■ **PROBLEM REQUIREMENTS**: Only the lines from the line holding "Bosques de alimento (713, 1634)" through the final line of the entries below are to be returned, exactly as they stand.

■ **RECORDED DATA**:

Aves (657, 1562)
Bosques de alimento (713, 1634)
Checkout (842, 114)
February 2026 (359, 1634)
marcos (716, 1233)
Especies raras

■ **FINAL ANSWER**:
Bosques de alimento (713, 1634)
Checkout (842, 114)
February 2026 (359, 1634)
marcos (716, 1233)
Especies raras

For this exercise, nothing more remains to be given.